The Dividend Kings consist of companies that have raised their dividends for at least 50 years in a row. Because of their unparalleled streak of annual dividend increases, it is common to view the Dividend Kings as among the best dividend growth stocks in the stock market.

You can see the full list of all 54 Dividend Kings here.

We also created a full list of all Dividend Kings, along with relevant financial statistics like dividend yields and price-to-earnings ratios. You can download the full list of Dividend Kings by clicking on the link below:

 

Consolidated Edison (ED) recently increased its dividend for the 50th consecutive year. As a result, the company now joins the exclusive list of Dividend Kings.

Over the years, utilities have become relied upon for their steady dividend payouts, even during recessions. This article will analyze the company’s business overview, future growth prospects, competitive advantages, and more.

Business Overview

Consolidated Edison is a large-cap utility stock. The company generates approximately $14 billion in annual revenue and has a market capitalization of approximately $31 billion.

The company serves over 3 million electric customers, and another 1 million gas customers, in New York. It operates electric, gas, and steam transmission businesses.

On October 1st, 2022, Consolidated Edison announced that it was selling its interest in its renewable energy business to RWE Renewables Americas, LLC for $6.8 billion. The transaction is expected to close in the first half of 2023. As a result of this transaction, Consolidated Edison will not issue common stock this year while also withdrawing its share issuance guidance for 2023 and 2024. The company typically regularly issues shares for financing.

On November 3rd, 2023, Consolidated Edison reported third quarter results for the period ending June 30th, 2023. For the quarter, revenue grew 7% to $3.87 billion, which was $36 million more than expected. Adjusted earnings of $561 million, or $1.62 per share, compared to adjusted earnings of $579 million, or $1.63 per share, in the previous year. Adjusted earnings-per-share were $0.03 above estimates.

As with prior quarters, higher rate bases for gas and electric customers were the primary contributors to results in the CECONY business, which is accounts for the vast majority of the company’s assets.
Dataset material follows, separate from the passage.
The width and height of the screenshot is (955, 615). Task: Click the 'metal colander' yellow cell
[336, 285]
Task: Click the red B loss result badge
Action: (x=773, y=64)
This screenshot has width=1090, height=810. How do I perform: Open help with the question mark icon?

Average rate base balances are expected to grow by 6% annually through 2025. Consolidated Edison expects capital investments of nearly $15 billion for the 2023 to 2025 period.

Consolidated Edison provided updated guidance for 2023 as well. The company now expects adjusted earnings-per share in a range of $5.00 to $5.10 for 2023, up from $4.85 to $5.00 and $4.75 to $4.95, previously. At the new midpoint, this would be a 10.5% increase from the prior year.

Growth Prospects

Earnings growth across the utility industry typically mimics GDP growth. Over the next five years, we expect Consolidated Edison to increase earnings-per-share by 3.5% per year.
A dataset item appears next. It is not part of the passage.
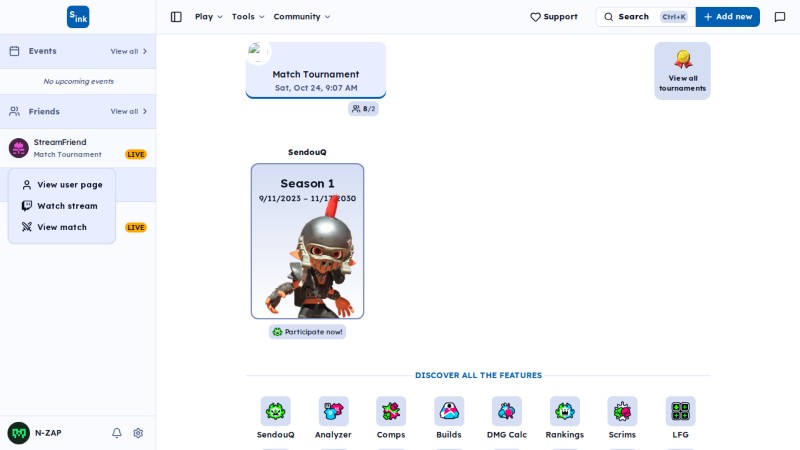Click the Search input field
Image resolution: width=800 pixels, height=450 pixels.
[645, 17]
We expect ConEd to continue its pattern of modest growth moving forward. ConEd should continue to generate modest earnings growth each year through a combination of new customer acquisitions and rate increases, helped by the gradual improvement of the U.S. economy and a return to normalized weather conditions,

The growth drivers for Consolidated Edison are new customers and rate increases. One benefit of operating in a regulated industry is that utilities are permitted to raise rates on a regular basis, which virtually assures a steady level of growth.

Source: Investor Presentation

Consolidated Edison expects to increase its rate base by ~7% each year, through 2024. This is a natural way for a utility to generate steady revenue and earnings growth.
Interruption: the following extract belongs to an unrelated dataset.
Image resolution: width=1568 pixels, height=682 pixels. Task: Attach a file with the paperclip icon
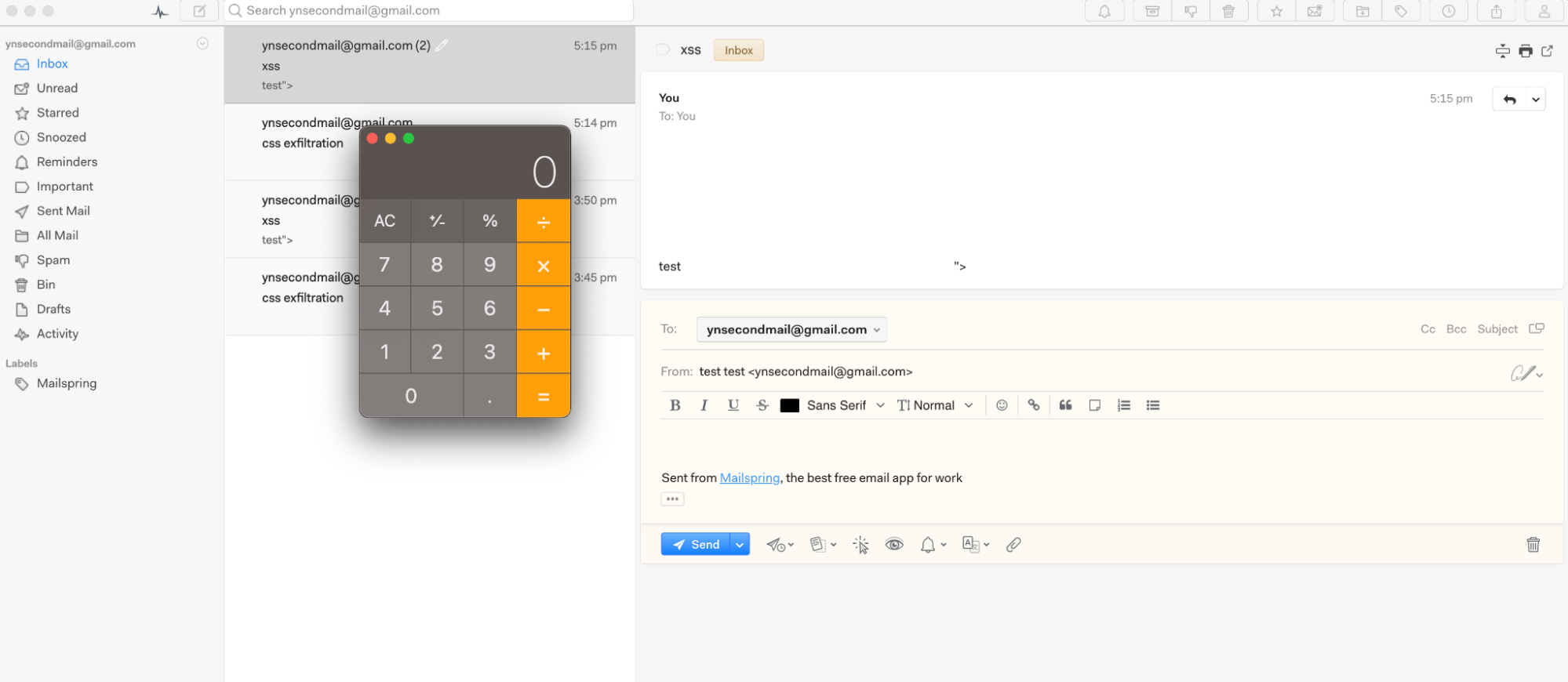click(1013, 545)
One potential threat to future growth is rising interest rates, which could increase the cost of capital for companies that utilize debt, such as utilities. Fortunately, the market is increasingly expecting the Federal Reserve to stop raising interest rates this year and possibly even begin to cut them. Lowering rates helps companies that rely heavily on debt financing, such as utilities, so investors do not need to be concerned about Consolidated Edison in a falling-rate cycle.

Even if rates do continue to go up, Consolidated Edison is in strong financial condition. It has an investment-grade credit rating of A-, and a modest capital structure with balanced debt maturities over the next several years. A healthy balance sheet and strong business model help provide security to Consolidated Edison’s dividends.

Investors can reasonably expect low single-digit dividend increases each year, at a rate similar to the company’s annual adjusted earnings-per-share growth.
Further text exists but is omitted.